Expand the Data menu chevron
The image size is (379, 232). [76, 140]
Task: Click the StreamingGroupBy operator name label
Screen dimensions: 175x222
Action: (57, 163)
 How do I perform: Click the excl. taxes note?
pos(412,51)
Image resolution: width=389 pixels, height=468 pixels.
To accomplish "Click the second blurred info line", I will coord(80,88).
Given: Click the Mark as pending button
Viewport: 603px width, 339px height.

◆ ◆ ◆ ◆ ◆

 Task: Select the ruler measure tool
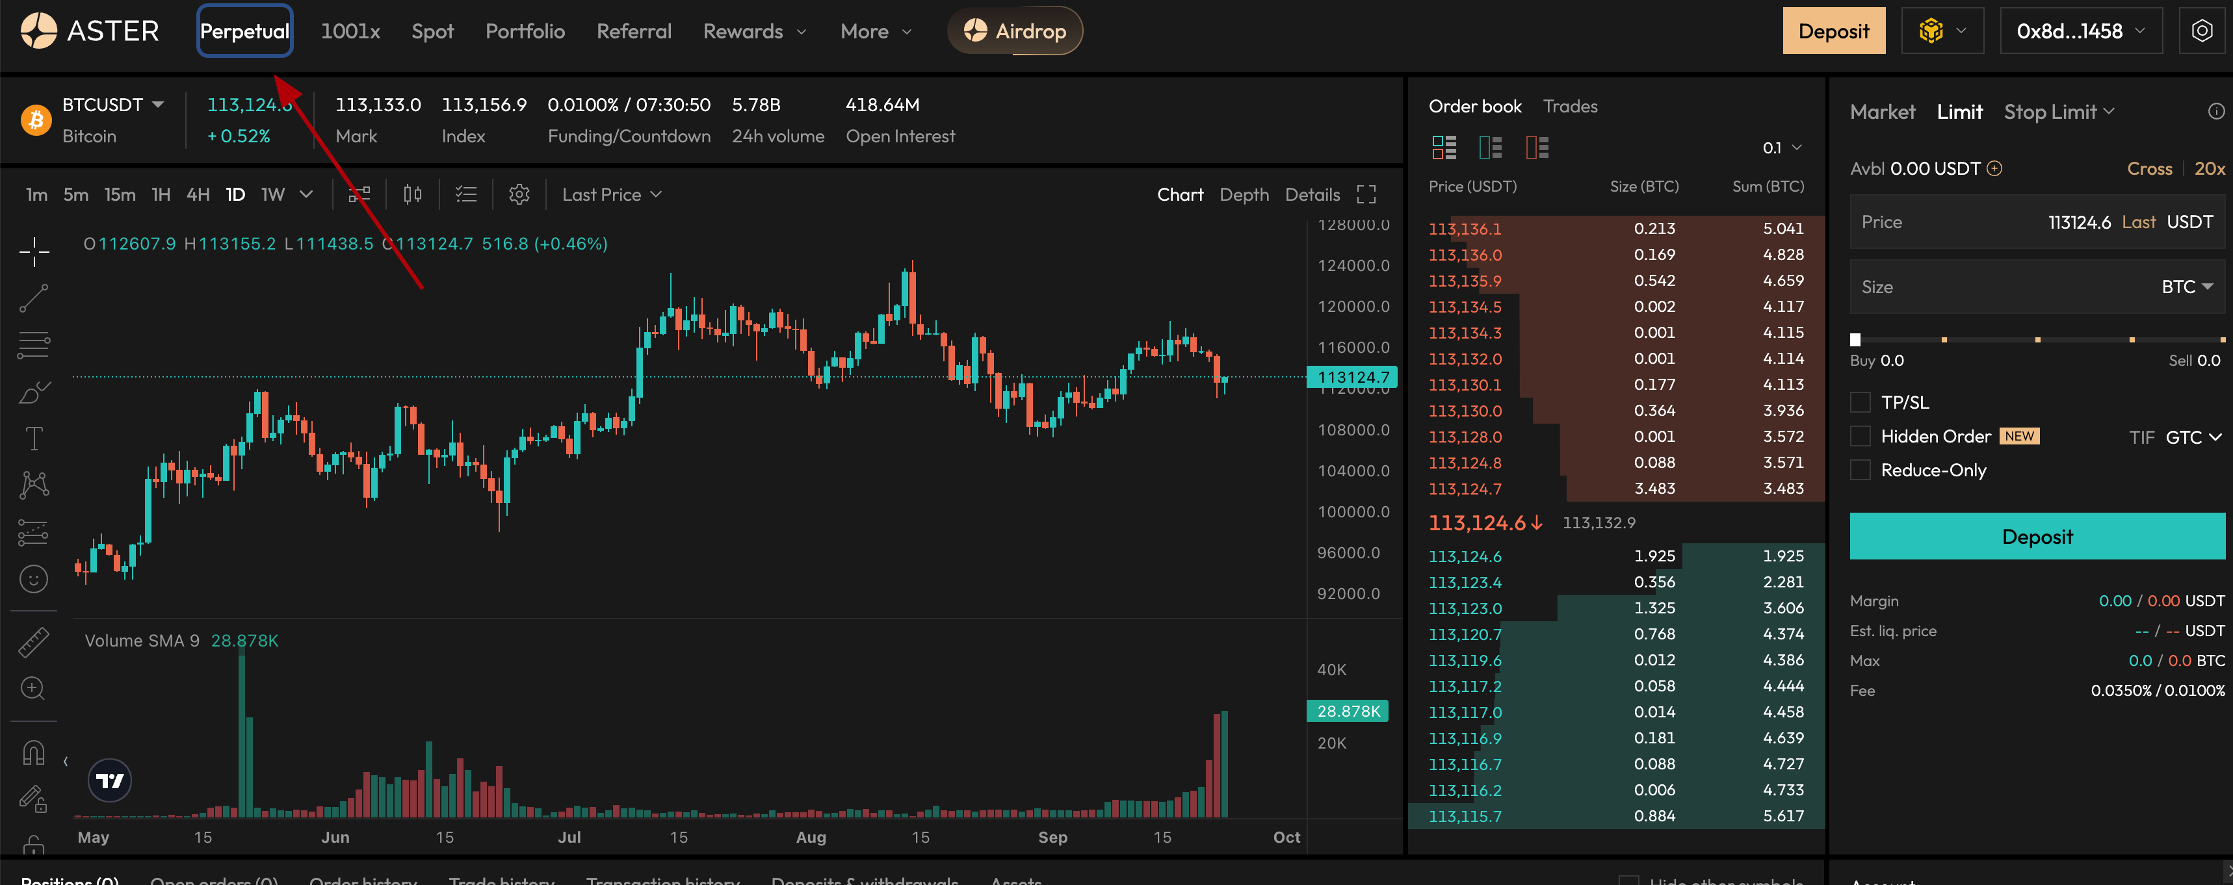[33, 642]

◆ ◆ ◆ ◆ ◆

* **Exercise prompt**
Render the lines as a JSON list of strings, one string per line and blank lines excluded, starting with the line that contains "Image resolution: width=389" and going on through the line that contains "Viewport: 603px width, 339px height.", both included.

* **Full solution**
[
  "Image resolution: width=389 pixels, height=468 pixels.",
  "To accomplish \"Click the second blurred info line\", I will coord(80,88).",
  "Given: Click the Mark as pending button",
  "Viewport: 603px width, 339px height."
]